If $A$ and $B$ are $n\times n$ matrices, and $AB$ is invertible then $A$ and $B$ are invertible.
I started out by writing that since $AB$ is invertible, then for the equation $ABx=b$ has a unique solution for any $b$, $x=(AB)^{-1}b$. Then I don't know how to break up the composition of AB to prove they are each individually similar.
Remember that a square $A$ matrix is invertible if and only if $Ax=0$ iff $x=0$
Suppose that $AB$ is invertible and that $B$ isn't invertible, so then there is a $x\neq0$ such that $Bx=0$. Then $ABx=A(Bx)=A0=0$, with $x\neq0$, which is a contradiction since $AB$ is invertible. Hence $B$ is invertible.
Now suppose $A$ is not invertible, then there is $x\neq0$ such that $Ax=0$. Since $B$ is invertible, take $y=B^{-1}x$, where $y\neq0$ since $x\neq0$. Then $ABy=A(By)=Ax=0$, which is a contradiction. Hence $A$ is invertible.
$A,B$ are invertible if and only if $\det(A)\ne0$ and $\det(B)\ne0$, if and only if $\det(A)\det(B)=\det(AB)\ne0$, if and only if $AB$ is invertible.

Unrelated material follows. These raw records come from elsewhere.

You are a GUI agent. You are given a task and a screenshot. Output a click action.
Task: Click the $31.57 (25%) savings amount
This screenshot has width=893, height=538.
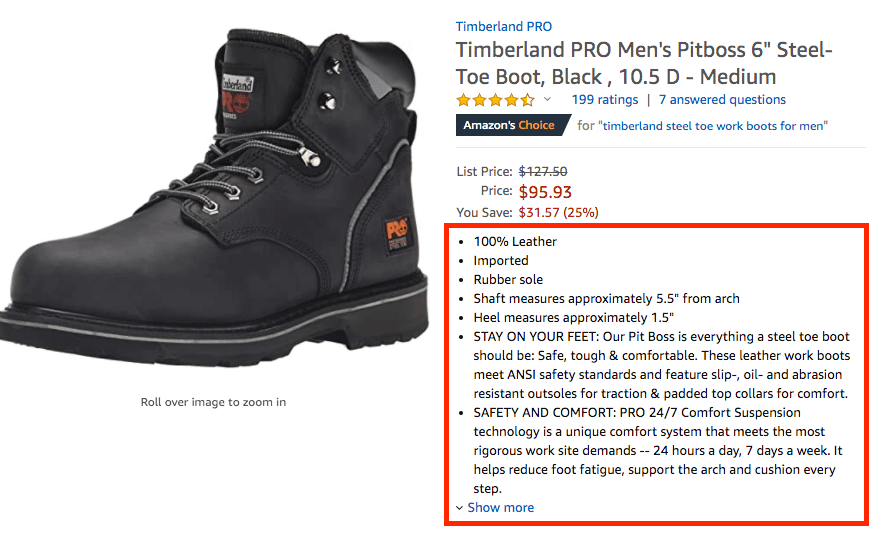coord(558,212)
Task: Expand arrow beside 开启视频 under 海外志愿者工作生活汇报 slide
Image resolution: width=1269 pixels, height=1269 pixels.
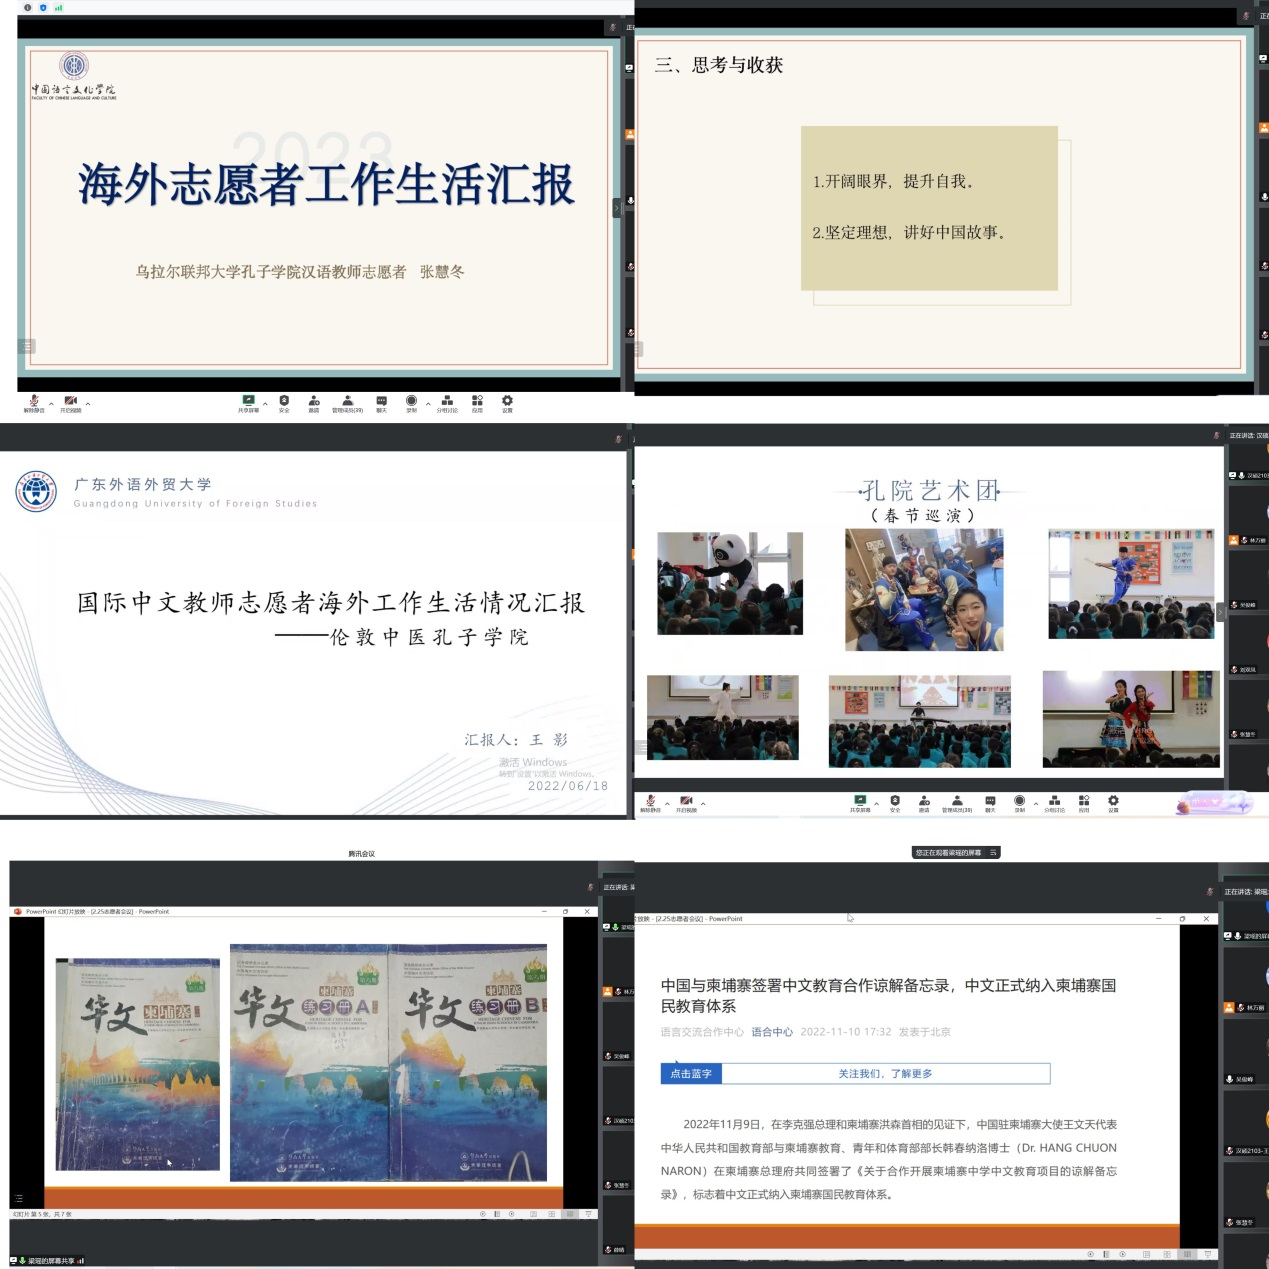Action: tap(88, 403)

Another simple way: For any two matrices $A,B$:
(*) $\text{rank}(AB) \le \min{\left( \text{rank}(A), \text{rank}(B)\right)}$
If $AB$ is invertible, then clearly $\text{rank}(AB)=n$. Combining with (*) gives: $n \le \min{\left( \text{rank}(A), \text{rank}(B)\right)}\le n$ and therefore $\text{rank}(A)=\text{rank}(B)=n$. Hence, both $A$ and $B$ are invertible.
Another way to show this is to keep in mind that :
$ \forall A \in M_n(K) $ ; A is invertible iff $ \exists B \in M_n(K) $ s.t $ AB = I_n $.
because for any matrix M : M is right invertible iff M is left invertible iff M is invertible. So, AB invertible implies that there exists a matrix C such that $ABC = I_n $
In other words:
$ A(BC) = I_n $ (by associativity of matrix product)
Thus A is invertible, We use invertibility at left to prove that B is invertible.